# Raccourci clavier pour afficher le bureau



## HenryP (11 Juillet 2012)

Bonjour.
Je cherche le raccourci clavier pour afficher le bureau lorsque j'ai déjà une ou plusieurs pages ouvertes.
Il y a bien dans la liste des raccourcis "pomme+maj+D'' mais sans réaction sur mon écran ?
Je suis sous Mac OS X Lion. 
Merci pour une réponse à cette question.


----------



## Larme (11 Juillet 2012)

Raccourci : _Fn_+_F11_ ou _F11_ tout seul (dépendant de ce que tu as mis pour les Fx)...
C'est dans _Pomme/Préférences Système/Clavier/Raccourcis Clavier/Mission Control : Afficher le Bureau_.

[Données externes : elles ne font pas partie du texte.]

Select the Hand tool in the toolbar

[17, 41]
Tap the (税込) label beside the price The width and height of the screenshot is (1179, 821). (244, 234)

Si tu as un le trackpad d'Apple, le geste, c'est une sorte d'étoile avec tes doigts qui s'ouvre vers l'extérieur.
_Pomme/Préférences Système/Trackpad/Gestes supplémentaires : Afficher le Bureau_.


----------



## HenryP (11 Juillet 2012)

Larme a dit:


> Raccourci : _Fn_+_F11_ ou _F11_ tout seul (dépendant de ce que tu as mis pour les Fx)...
> C'est dans _Pomme/Préférences Système/Clavier/Raccourcis Clavier/Mission Control : Afficher le Bureau_.
> 
> Si tu as un le trackpad d'Apple, le geste, c'est une sorte d'étoile avec tes doigts qui s'ouvre vers l'extérieur.
> _Pomme/Préférences Système/Trackpad/Gestes supplémentaires : Afficher le Bureau_.



j'y suis allé dans Mission Control où il y a bien F11 pour afficher le bureau, mais F11 tout seul augmente le volume. Avec fn + F11 ça marche.  Je te remercie pour ton aide.


----------



## Larme (11 Juillet 2012)

En fait, pour avoir F11 avec ta configuration, il faut appuyer sur Fn en même temps...
Sinon, tu as la surouche avec les p'tits dessins d'Apple sur les touches...
Pour avoir l'inverse, c'est à dire préférer l'utilisation des Fx à la place des touches de contrôle, il faut aller dans 
_Pomme/Préférences Système/Clavier/Clavier_ et cocher _Utiliser les touches F1, f2 [...] fonction standard_


----------